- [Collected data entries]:

▬▬▬▬▬▬

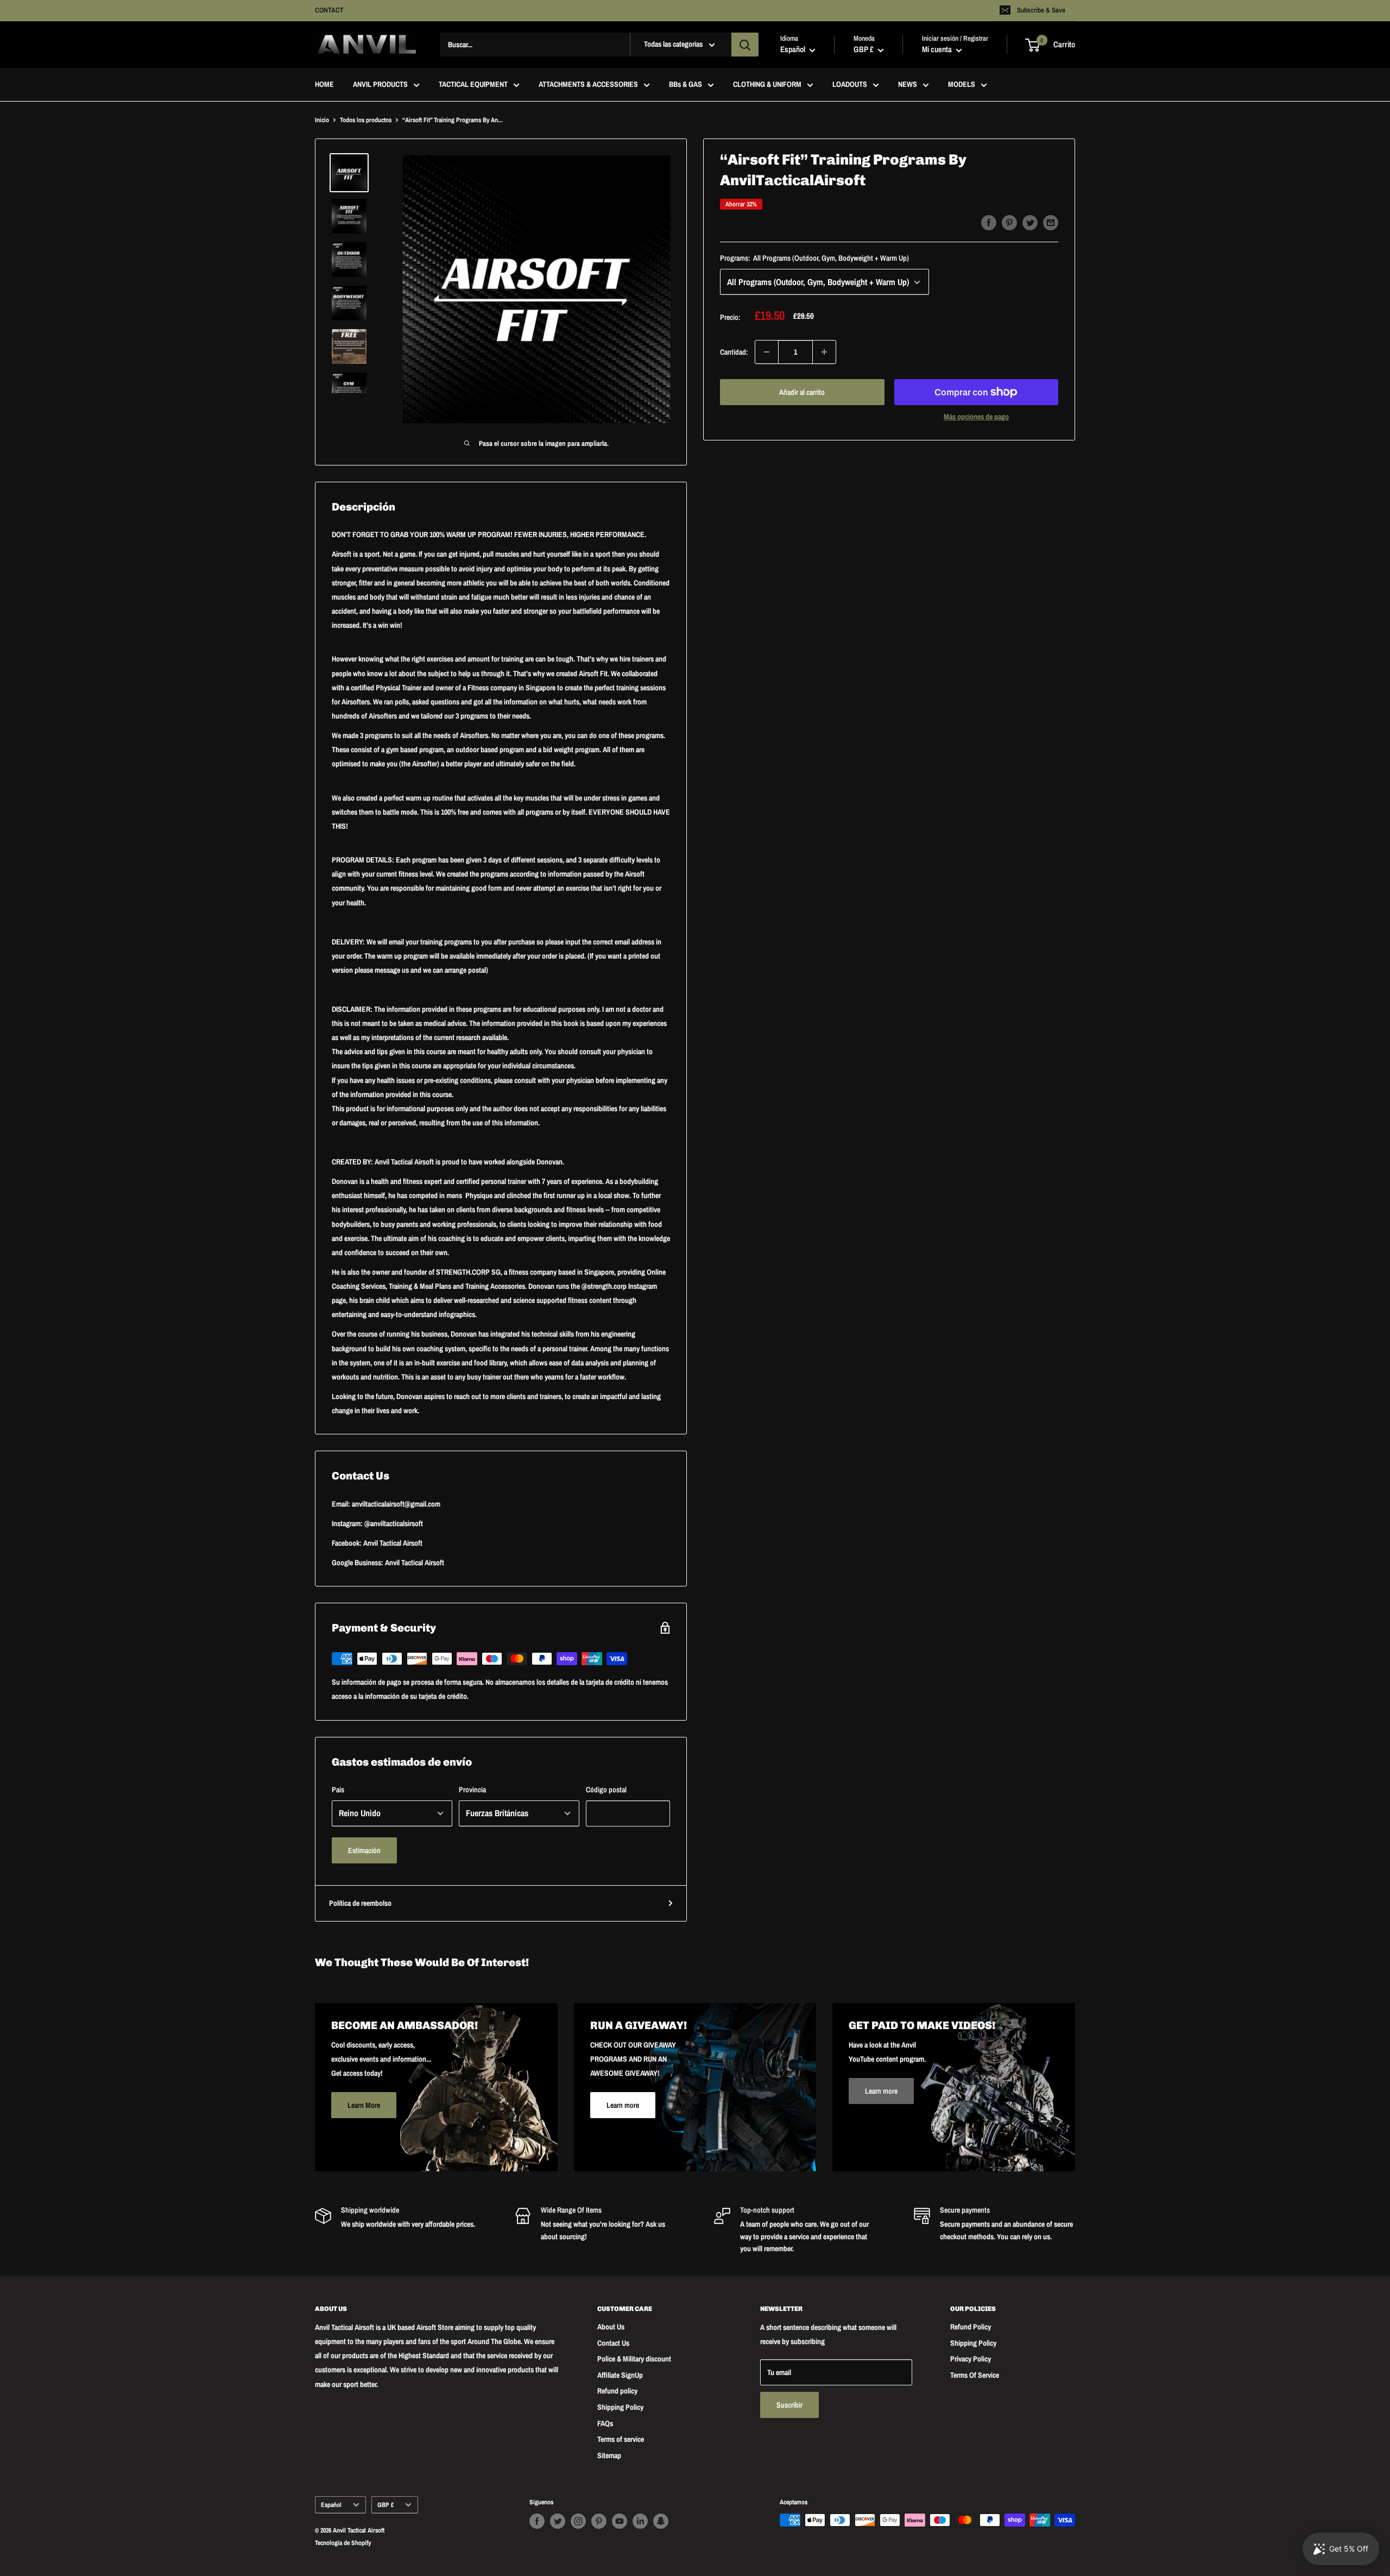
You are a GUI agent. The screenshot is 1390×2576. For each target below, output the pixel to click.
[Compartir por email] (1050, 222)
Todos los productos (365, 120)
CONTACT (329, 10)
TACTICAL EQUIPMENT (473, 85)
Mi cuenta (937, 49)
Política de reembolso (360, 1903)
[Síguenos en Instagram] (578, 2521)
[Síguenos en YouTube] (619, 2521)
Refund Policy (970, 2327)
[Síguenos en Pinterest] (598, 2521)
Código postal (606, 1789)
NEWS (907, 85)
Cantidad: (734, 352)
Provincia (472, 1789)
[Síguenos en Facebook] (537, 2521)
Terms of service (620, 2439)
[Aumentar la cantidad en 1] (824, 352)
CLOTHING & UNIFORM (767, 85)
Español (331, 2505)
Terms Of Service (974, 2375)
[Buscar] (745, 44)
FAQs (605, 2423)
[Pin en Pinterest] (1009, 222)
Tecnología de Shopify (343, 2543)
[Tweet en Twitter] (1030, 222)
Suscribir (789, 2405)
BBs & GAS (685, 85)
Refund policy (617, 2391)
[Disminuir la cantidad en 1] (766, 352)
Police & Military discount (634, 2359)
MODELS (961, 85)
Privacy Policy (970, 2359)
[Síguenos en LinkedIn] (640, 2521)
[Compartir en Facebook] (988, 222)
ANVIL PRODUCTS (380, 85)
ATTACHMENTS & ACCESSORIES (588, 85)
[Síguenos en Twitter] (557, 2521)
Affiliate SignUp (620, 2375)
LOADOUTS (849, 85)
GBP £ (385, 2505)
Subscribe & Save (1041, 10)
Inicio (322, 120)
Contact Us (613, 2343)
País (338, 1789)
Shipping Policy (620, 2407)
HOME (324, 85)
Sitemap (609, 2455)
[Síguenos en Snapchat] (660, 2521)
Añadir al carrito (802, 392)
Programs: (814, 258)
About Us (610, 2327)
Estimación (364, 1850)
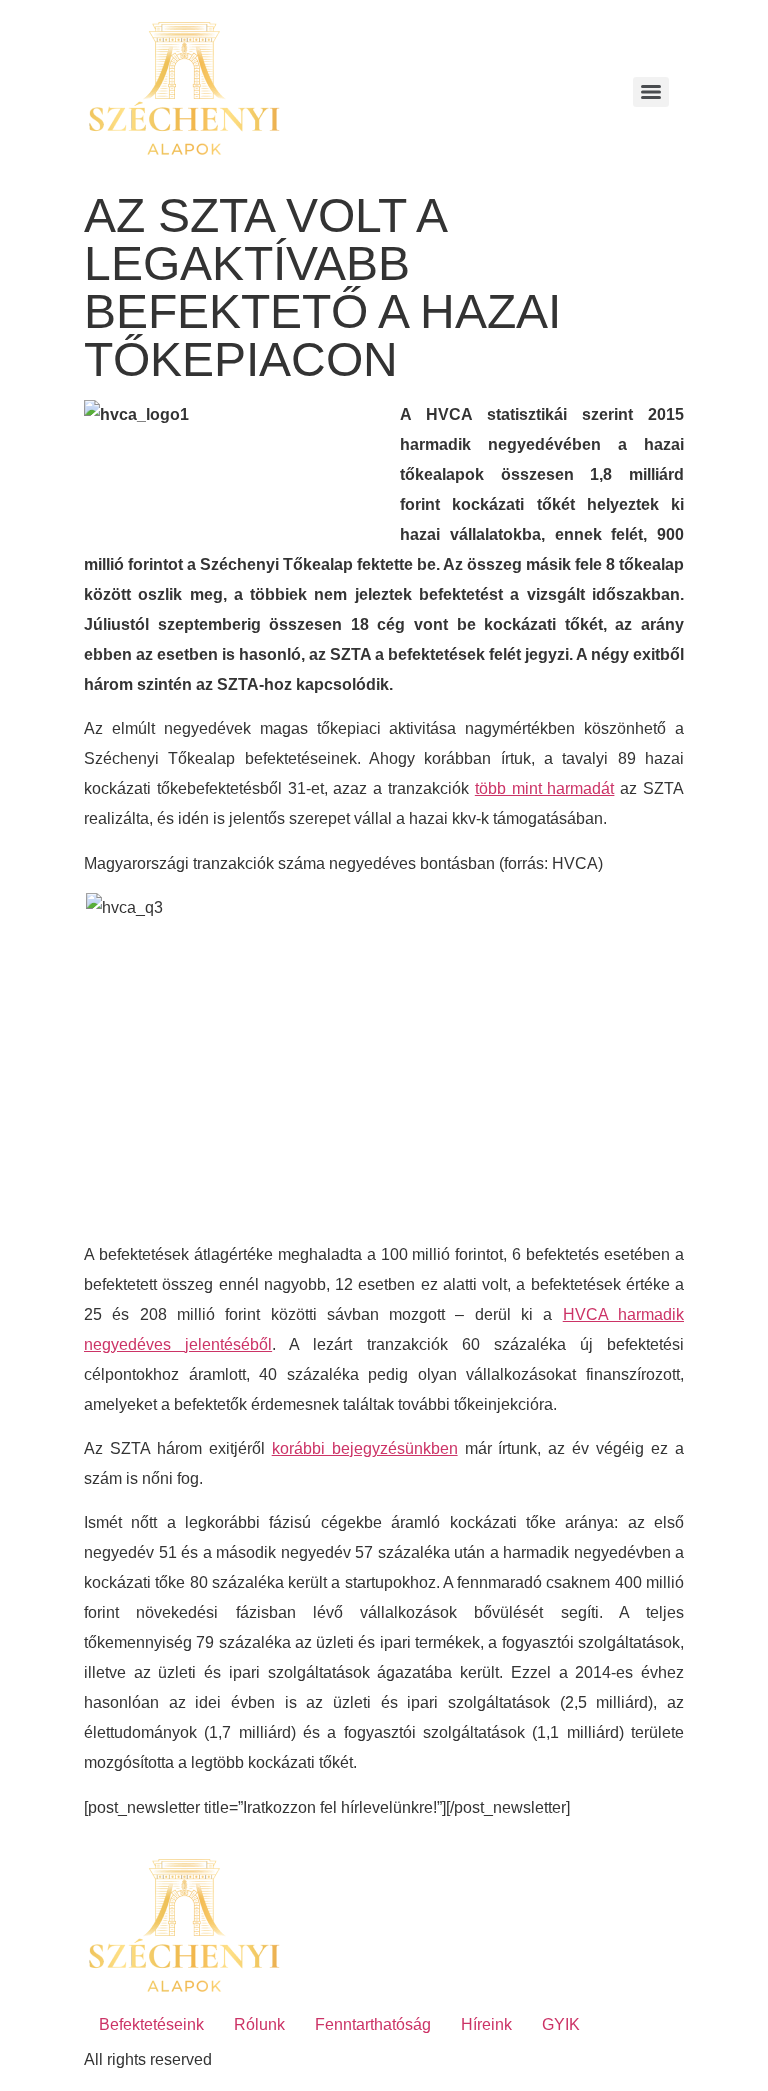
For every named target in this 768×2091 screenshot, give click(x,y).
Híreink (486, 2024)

▬▬▬▬▬▬

- [INSTRUCTIONS TO FOLLOW]: State how many lines in the entries hold "target", please, with no other words.

- [REPLY]: 2